Director: All of it. We reimburse mileage, so bad routing is real dollars, and clinicians hate the drive time — it's a retention thing. Run long, you tip into overtime. A chunk of where money leaks is just routes nobody had time to optimize. If something sequenced those visits to cut drive time, that's money back without adding headcount.

Ae: Really helpful. Schedule's built, routes set — how do people find out, and then it survives the week intact?

Director: We confirm the week with the clinicians, then call and text patients and families with their windows — a lot of phone tag. And [laughs] no — that's the joke. What we build Friday is fiction by Monday at nine. Somebody calls out sick, a patient cancels or doesn't answer the door, somebody's readmitted overnight. Every one means we reshuffle — find cover, re-route, re-confirm. So all that matching and routing? We redo it every morning, under pressure.

Ae: Let me jump back — you said most referrals come off discharges. Still the split?

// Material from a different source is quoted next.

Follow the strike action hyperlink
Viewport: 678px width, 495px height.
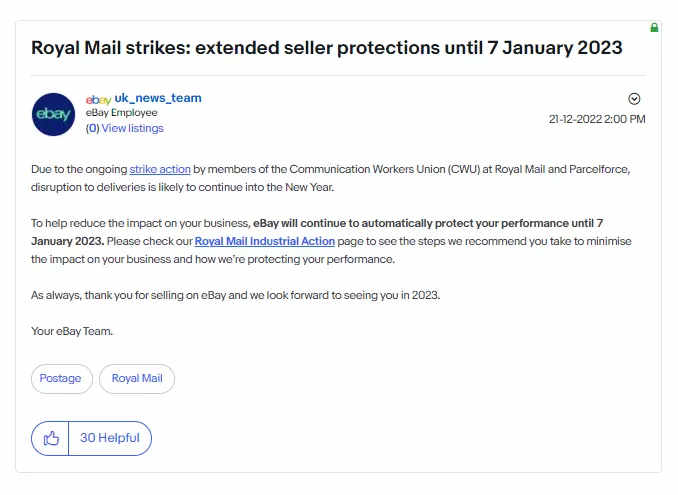(160, 169)
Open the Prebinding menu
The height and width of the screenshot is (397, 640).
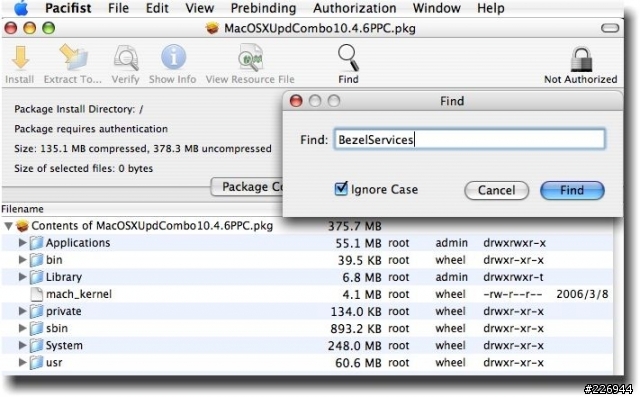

Director: Yeah, so — let me actually correct that, I was rounding. It's not all discharges. We've grown the physician-referral and Medicaid waiver side this year, so it's more like sixty-forty, discharge to community now. I made it sound more hospital-driven than it really is.

Ae: Good to know — changes how the clock pressure looks. Okay, the clinician makes the visit. Then the back end?

Director: They deliver the care, then document in the EMR — assessment, OASIS if it's skilled, the visit note. And then EVV. Electronic Visit Verification — GPS-stamped proof of who, where, when, what service. Mandated, the Cures Act, especially on Medicaid. And when a punch is missed or late, that's a compliance exception, the claim's at risk — so someone's chasing missing punches by hand so we don't lose the billing. Which — actually, hold on, let me walk that back. It's not just my schedulers. We've got one biller who basically owns EVV cleanup now. I undersold how much that exception-chasing costs us.

Ae: That's a meaningful one. So how does it close out into getting paid?

Director: We reconcile. Match what actually happened against what we scheduled, true up hours and mileage for payroll, line the visits up for billing. When scheduled and actual don't match — given the reshuffling, often — somebody reconciles by hand. Then at the end of the episode, sixty days or when the auth runs out, we trigger recert and a new auth, and the whole thing loops back around.

Ae: Last question, the one I care most about. You've done this a long time — what do people get wrong about home-health scheduling?

Director: That the hard part is building the schedule. Everybody assumes the puzzle is matching clinicians to patients and laying out a clean week — that's work, but we can do that. The hard part is it falls apart every single morning and we rebuild half of it before nine a.m., on the same whiteboard, while the phones are ringing. It's not scheduling. It's rescheduling, over and over, all day. That's the job nobody sees, and it's what burns people out.

Ae: That's exactly the right note to end on. This map makes the daily-rebuild loop really obvious — I'll share it back with you. Thanks for walking me through it.

Director: Of course. Seeing it laid out — the spots where we do the same thing by hand fifty times a day kind of jump out, don't they.